Lubert-Adler Real Estate Funds, which has $3.15 billion in assets under management, is running a tender offer on a 2010-vintage co-investment fund.
The manager is giving investors in the $400 million Lubert-Adler Real Estate Fund VI-B the option to approve an extension or “liquidate their remaining assets via a secondary sale”, according to documents from New Jersey State Investment Council’s September meeting.
Secondaries advisory firm Evercore has been hired to run an auction process, according to the documents, which stated a formal offer to investors was anticipated in late September or early October and investors would have 20 to 30 days to decide.
The vehicle has already used its two-year extension period and is set to terminate on 18 December, the documents noted.

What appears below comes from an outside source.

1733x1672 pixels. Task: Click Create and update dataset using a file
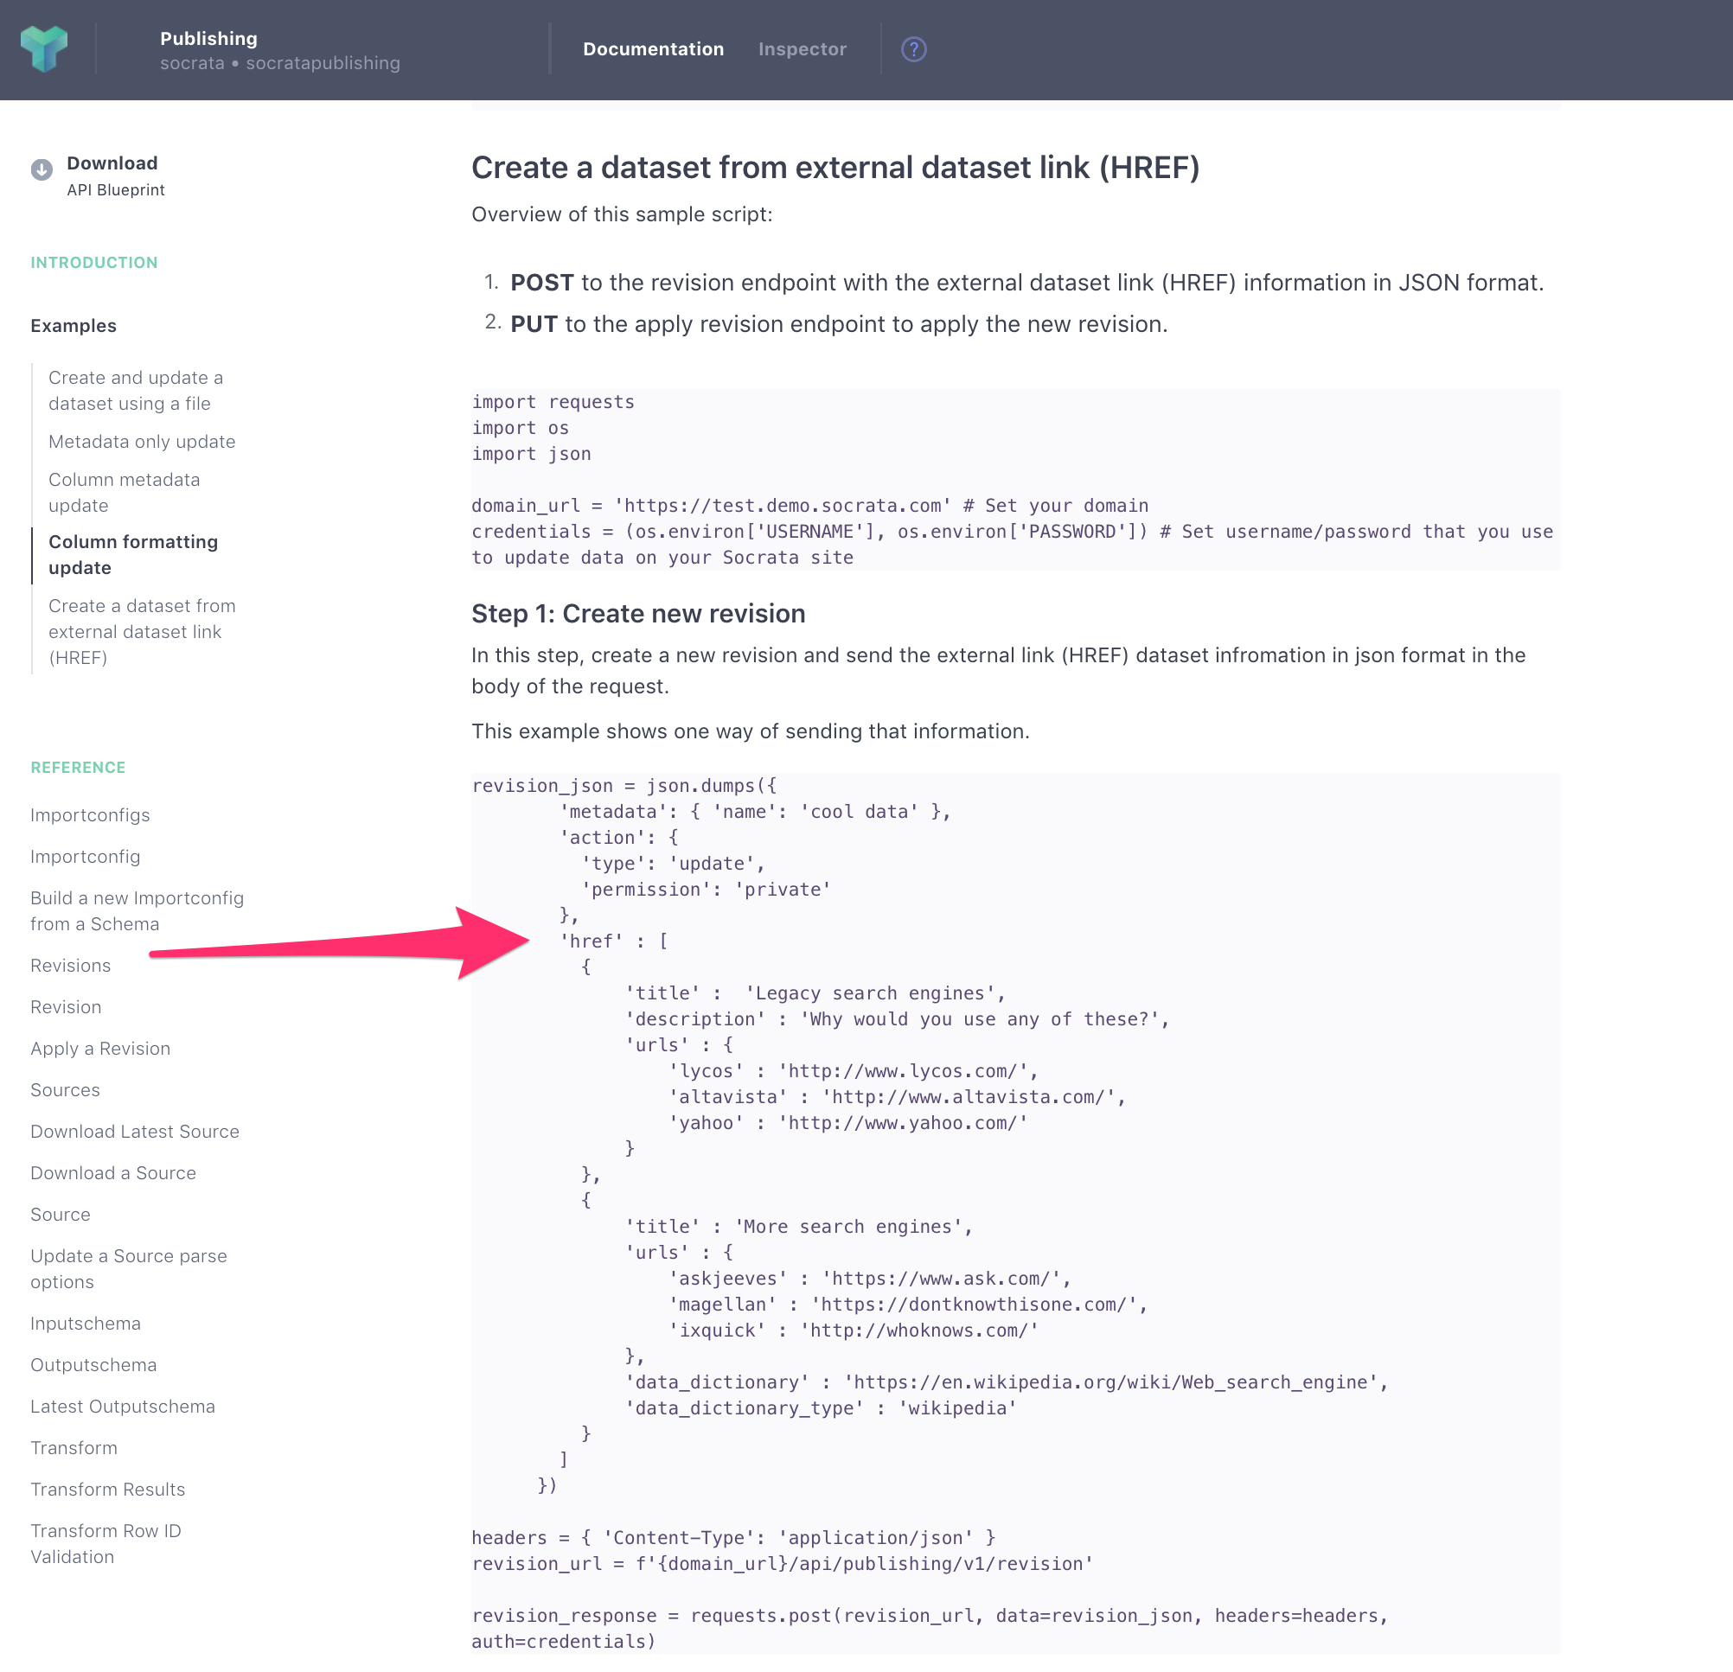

Fund VI-B has achieved a since-inception net internal rate of return of 20.5 percent and a net multiple of 1.8x, according to New Jersey’s analysis. The pension concluded that an extension of three to five years may be necessary to fully liquidate the fund and that it sees “little upside” in extending.
“Participation in the secondary sale would facilitate an efficient exit and would avoid the payment of further fees and expenses over an indeterminate period of time,” it noted. “For this reason, the Division [of Investment] intends to pursue this secondary sale.”
Other investors in the fund include Ohio Public Employees Retirement System, according to data from sister publication PERE.
Fund VI-B was raised to give the $2 billion Lubert-Adler Real Estate Fund VI, which closed in 2007, more firepower to pursue distressed US deals, PERE reported. Fund VI-A, a $148 million co-investment vehicle, closed at the same time as the flagship vehicle.
In 2013 New Jersey sold $925 million of real estate stakes to non-listed investment trust NorthStar Realty Finance and a secondaries fund managed by Goldman Sachs Asset Management, Secondaries Investor reported.
Real estate accounted for 14 percent of the $58 billion in secondaries deal volume last year, according to Greenhill Cogent’s latest annual report.